Welcome to the community!


----------



## Brent Heilman (Jul 12, 2012)

Welcome to the forums!


----------



## ahkhaaron (Jul 12, 2012)

welcome brother!


----------



## Trip (Jul 12, 2012)

Welcome to the forms and congratulations on your first step in the craft.


----------



## Bro. Brad Marrs (Jul 12, 2012)

Welcome aboard, Brother!


----------



## KSigMason (Jul 12, 2012)

Greetings and welcome aboard.


----------



## PSG (Jul 13, 2012)

Thanks for the warm welcome, brothers. I've really enjoyed not only learning the craft itself but also the immense history of the group as well.

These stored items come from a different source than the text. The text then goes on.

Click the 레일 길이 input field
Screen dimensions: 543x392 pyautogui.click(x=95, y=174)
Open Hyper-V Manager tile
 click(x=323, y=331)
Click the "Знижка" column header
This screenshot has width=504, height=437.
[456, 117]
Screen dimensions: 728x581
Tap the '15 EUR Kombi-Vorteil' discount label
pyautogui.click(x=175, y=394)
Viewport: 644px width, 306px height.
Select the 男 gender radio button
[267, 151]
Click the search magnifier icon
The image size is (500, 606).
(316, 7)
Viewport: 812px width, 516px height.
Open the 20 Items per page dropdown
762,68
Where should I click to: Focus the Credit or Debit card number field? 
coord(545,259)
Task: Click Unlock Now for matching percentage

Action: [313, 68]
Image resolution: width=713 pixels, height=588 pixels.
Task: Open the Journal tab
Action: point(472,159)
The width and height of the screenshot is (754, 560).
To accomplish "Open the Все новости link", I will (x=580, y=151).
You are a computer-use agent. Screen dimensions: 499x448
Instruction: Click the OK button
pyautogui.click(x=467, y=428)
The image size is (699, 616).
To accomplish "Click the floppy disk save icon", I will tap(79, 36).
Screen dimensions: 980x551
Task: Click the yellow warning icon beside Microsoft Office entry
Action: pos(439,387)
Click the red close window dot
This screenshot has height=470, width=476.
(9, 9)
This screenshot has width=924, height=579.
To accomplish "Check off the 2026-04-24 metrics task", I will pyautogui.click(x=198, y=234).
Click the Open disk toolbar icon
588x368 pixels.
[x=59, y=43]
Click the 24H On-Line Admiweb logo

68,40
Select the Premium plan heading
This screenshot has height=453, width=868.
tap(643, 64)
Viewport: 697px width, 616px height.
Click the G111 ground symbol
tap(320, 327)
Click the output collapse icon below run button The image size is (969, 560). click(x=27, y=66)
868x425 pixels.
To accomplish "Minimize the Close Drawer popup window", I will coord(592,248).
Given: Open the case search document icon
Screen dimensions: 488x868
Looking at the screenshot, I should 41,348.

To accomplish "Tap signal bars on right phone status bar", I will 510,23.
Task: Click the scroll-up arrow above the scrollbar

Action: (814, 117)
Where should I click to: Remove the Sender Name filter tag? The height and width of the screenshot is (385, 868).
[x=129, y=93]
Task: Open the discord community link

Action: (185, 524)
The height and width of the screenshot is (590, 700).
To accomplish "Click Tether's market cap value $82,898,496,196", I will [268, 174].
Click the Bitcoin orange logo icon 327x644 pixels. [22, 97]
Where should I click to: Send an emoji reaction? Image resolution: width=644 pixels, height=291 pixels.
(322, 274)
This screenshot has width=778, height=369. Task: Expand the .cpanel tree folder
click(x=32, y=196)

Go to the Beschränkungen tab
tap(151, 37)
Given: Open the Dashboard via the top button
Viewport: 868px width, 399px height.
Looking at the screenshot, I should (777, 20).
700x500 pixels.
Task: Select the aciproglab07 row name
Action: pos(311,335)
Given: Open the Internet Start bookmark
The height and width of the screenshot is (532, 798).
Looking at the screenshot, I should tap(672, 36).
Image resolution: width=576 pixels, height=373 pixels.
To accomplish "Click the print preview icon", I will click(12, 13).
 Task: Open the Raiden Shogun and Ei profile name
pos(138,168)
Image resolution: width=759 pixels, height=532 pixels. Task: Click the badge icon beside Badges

Looking forward to learning more as I progress as well.


----------



## Bro. Stewart P.M. (Jul 13, 2012)

Welcome to this Site!


----------



## Ashlar76 (Jul 16, 2012)

Welcome and best of luck in your travels.


----------



## jhale1158 (Jul 17, 2012)

I used to live in Lubbock! Welcome in Brother


----------



## kwilbourn (Jul 18, 2012)

Welcome to the community, Brother


----------



## SeeKer.mm (Jul 18, 2012)

Welcome to the site and welcome to.the.Craft


----------